[SET TASK A] According to the passage on Hublot, in what year did the brand launch its first Big Bang?
[SET TASK B] List every line of the records that contains the string "Instruction", matching case exactly.

[SOURCE DOCUMENT]
start

Big Bang One Click Pink Sapphire Diamonds. Available through Hublot.

Founded in 1980, Hublot is recognizable even to those with limited watch knowledge. Perhaps you’re a soccer fan? Hublot is an official FIFA sponsor and has paid for prominent placement at the forefront of every World Cup since 2010. Or maybe you like fast cars? Hublot was at one point the official timekeeper for Formula 1 and sponsored the Ferrari team from 2011 to 2020. Besides its boldfaced tie to some of the world’s biggest sporting events, Hublot also made a name for itself by being the first watchmaker ever to pair gold with rubber, an ingenious and groundbreaking high/low marriage that only gained momentum as the brand’s leadership shifted in the early 2000s. When Hublot launched its first Big Bang in 2005 — of which this pretty pink sapphire version is a descendent — it checked all the boxes that characterized the decade: big, bold, and a little brash. To this day the Big Bang remains lusted over and riffed upon. If this is your cup of tea, go Big Bang or go home!

RM 65-01 Split Seconds Chronograph in Carbon TPT. Available through Richard Mille.

end

[STORED RECORDS]
start

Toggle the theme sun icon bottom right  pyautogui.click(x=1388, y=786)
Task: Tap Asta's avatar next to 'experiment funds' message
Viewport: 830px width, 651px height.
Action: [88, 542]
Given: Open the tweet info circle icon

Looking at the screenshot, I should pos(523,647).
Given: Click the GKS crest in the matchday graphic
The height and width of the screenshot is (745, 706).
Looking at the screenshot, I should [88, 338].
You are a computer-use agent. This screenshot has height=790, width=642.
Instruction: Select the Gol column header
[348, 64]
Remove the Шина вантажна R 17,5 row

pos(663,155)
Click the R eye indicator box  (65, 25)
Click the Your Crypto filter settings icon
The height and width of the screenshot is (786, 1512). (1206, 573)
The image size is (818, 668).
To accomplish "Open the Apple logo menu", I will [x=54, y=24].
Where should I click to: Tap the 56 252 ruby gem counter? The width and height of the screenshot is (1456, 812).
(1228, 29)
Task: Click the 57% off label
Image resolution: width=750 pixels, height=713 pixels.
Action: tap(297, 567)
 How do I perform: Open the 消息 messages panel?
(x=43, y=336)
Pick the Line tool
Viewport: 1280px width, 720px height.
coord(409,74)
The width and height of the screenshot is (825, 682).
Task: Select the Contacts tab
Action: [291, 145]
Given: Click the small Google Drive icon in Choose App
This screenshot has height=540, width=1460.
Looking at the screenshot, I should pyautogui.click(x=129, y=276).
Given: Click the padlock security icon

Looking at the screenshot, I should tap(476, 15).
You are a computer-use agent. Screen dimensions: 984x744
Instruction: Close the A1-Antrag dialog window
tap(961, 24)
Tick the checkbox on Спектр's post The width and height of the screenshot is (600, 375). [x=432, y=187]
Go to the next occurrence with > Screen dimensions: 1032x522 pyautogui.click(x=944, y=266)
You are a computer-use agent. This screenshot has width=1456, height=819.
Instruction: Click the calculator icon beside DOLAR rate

end

[TASK SOLUTION A] 2005

[TASK SOLUTION B]
Instruction: Select the Gol column header
Instruction: Close the A1-Antrag dialog window
Instruction: Click the calculator icon beside DOLAR rate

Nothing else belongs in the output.